Who would be affected

  • Small employers in participating communities (through potential changes in coverage options and workplace health initiatives).
  • Qualifying individuals within designated catchment areas who gain access to affordable, integrated health coverage and associated health-related social services.
  • Local hospitals and health care providers entering network agreements and collaborating with community intermediaries.
  • Community-based organizations, intermediaries, and other partners coordinating health, social services, and workforce development.

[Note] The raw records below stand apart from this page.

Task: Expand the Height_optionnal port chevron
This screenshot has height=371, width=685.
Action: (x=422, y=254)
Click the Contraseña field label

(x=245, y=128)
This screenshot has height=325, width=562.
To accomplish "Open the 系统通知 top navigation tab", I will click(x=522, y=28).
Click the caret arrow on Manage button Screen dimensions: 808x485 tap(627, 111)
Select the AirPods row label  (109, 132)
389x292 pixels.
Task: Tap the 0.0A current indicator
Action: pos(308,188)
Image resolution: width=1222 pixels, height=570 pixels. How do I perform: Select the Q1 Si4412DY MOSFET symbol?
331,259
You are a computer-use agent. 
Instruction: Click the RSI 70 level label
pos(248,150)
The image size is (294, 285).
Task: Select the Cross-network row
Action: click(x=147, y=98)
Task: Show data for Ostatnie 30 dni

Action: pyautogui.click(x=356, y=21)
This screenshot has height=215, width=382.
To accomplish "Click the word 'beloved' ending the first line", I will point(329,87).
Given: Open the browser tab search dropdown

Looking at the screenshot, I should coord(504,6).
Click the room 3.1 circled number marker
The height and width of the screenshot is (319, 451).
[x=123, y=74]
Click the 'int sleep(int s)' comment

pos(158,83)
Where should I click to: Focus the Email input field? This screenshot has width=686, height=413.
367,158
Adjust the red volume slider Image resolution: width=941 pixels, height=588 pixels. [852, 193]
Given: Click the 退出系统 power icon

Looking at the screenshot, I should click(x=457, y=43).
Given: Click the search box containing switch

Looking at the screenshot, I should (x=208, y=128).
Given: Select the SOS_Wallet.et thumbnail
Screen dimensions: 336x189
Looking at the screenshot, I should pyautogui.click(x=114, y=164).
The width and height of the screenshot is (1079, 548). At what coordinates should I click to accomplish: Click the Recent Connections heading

Procedural and timeline aspects

  • Enactment would authorize appropriations starting with:
    • $4.8 million for FY 2026
    • $7.2 million for FY 2027
    • $12.0 million for each of FYs 2028 and 2029
  • The Secretary would award grants within 180 days of enactment and set grant sizes and number (minimum 3, maximum 5).
  • Programs must include reporting to the Secretary on annual progress and results.

Summary takeaway

HR 8585 proposes a federally supported, community-centered approach to expanding affordable health coverage for low- to moderate-income workers at small businesses, integrated with health-related social needs services and workforce development. It emphasizes local presence, networked providers, cross-sector collaboration, individualized enrollment plans, and a shared funding model intended to achieve long-term sustainability beyond federal funding.